EXERCISE A ▸
Answer each question using the passage about Pat Conroy's "My Exaggerated Life":
(i) Which two memoirs by Conroy does the passage name?
(ii) What four things does Conroy reveal in "My Exaggerated Life"?
(iii) How many hours did Conroy spend on the phone with Katherine Clark, and during which seasons?
EXERCISE B ▸ Carry on the passage about Pat Conroy's "My Exaggerated Life" from its final sentence.

TEXT FOR ANALYSIS ▸

Anyone familiar with Pat Conroy — whether through his novels like "The Lords of Discipline" or "The Prince of Tides" or his memoirs like "The Water is Wide" or "My Losing Season" — knows he left behind pieces of himself in everything he wrote.

In "My Exaggerated Life," Conroy truly tells all. In his own approachable and witty voice, he reveals his art, his craft, his family and his foibles.

During the spring and summer of 2014, Conroy spent more than 200 hours on the phone with writer and oral historian Katherine Clark, who beautifully pulls off the challenge of assembling those conversations into an efficient and easy-flowing narrative. Conroy died two years later of pancreatic cancer.

COLLECTED MATERIAL ▸
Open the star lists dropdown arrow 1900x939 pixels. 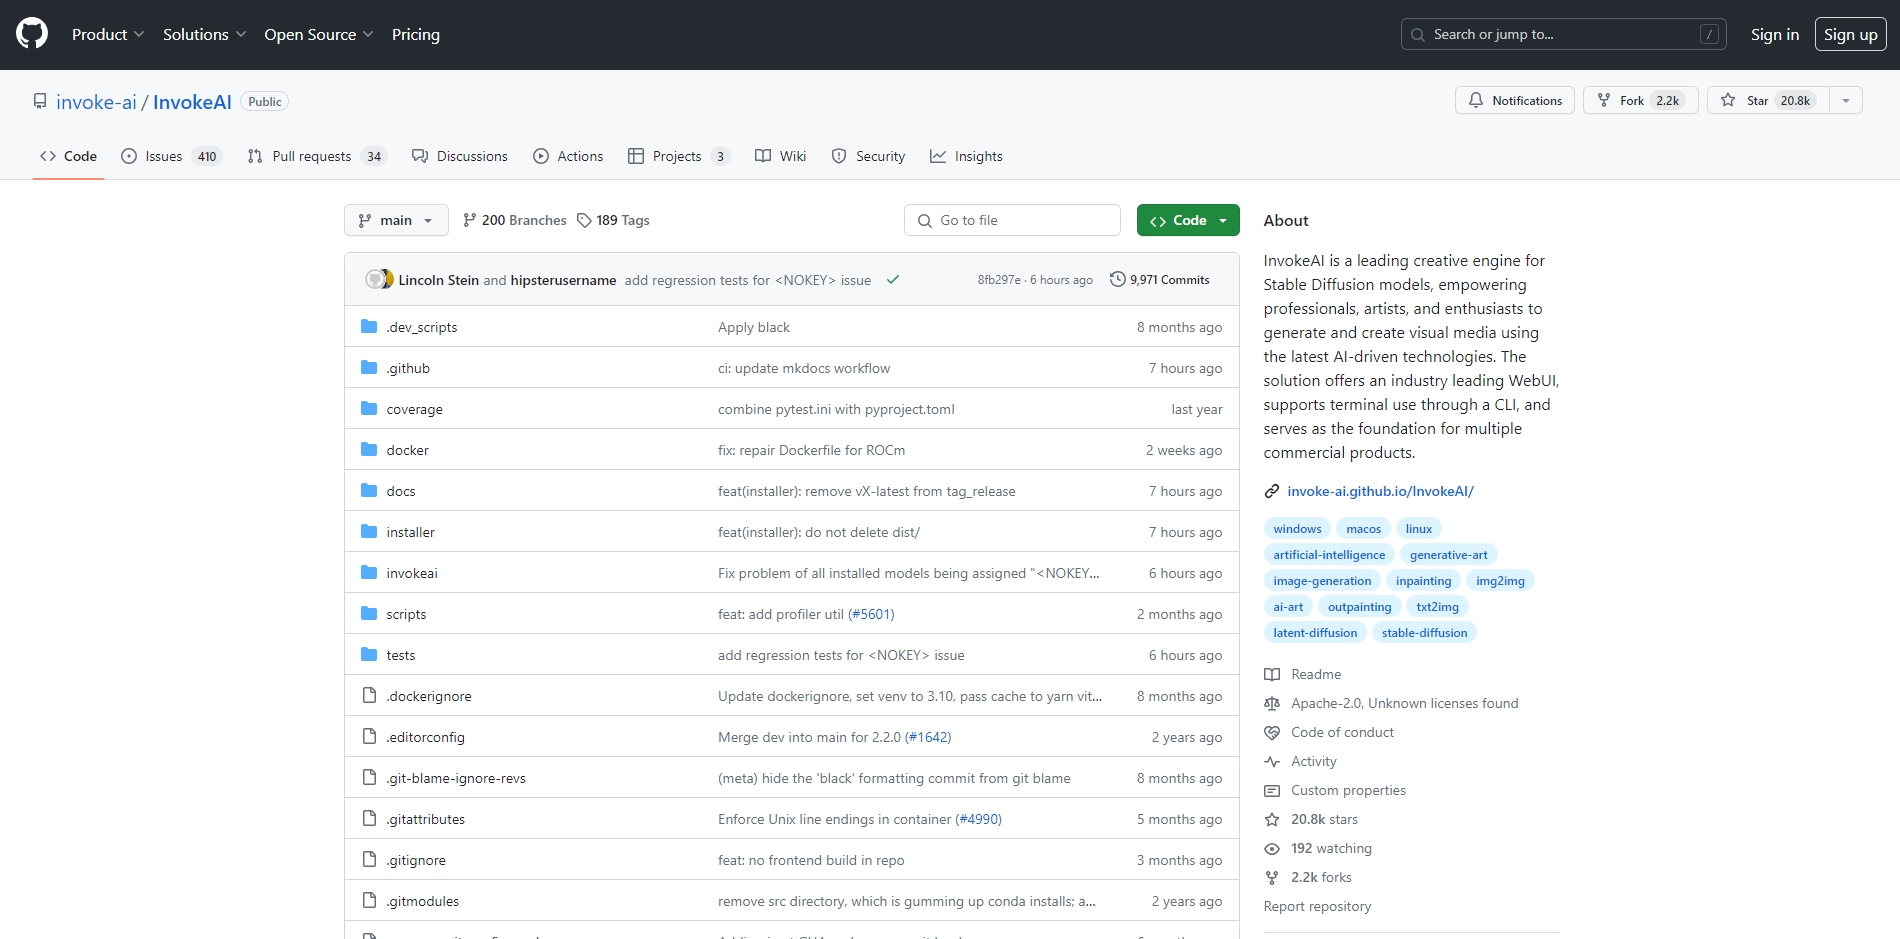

ANSWER SPACE A ▸
(i) "The Water is Wide" and "My Losing Season"
(ii) His art, his craft, his family and his foibles
(iii) More than 200 hours, during the spring and summer of 2014

ANSWER SPACE B ▸
Clark organizes her conversations chronologically, beginning with Conroy as a military brat with the tyrannical father portrayed in "The Great Santini" through his years in the American South, Rome and San Francisco. We learn about his marriages, his depression, his insecurities. He talks about his literary crushes and disappointments, his inability to say "no" to any fellow author who asked him to blurb his or her book and his therapist-hero. And we hear it all in his wonderfully brilliant, insightful, self-deprecating voice.

Delving into "My Exaggerated Life" will leave readers thrilled, invigorated and inspired yet, at the same time, wistful and grieving the loss of Conroy's one-of-a-kind literary voice.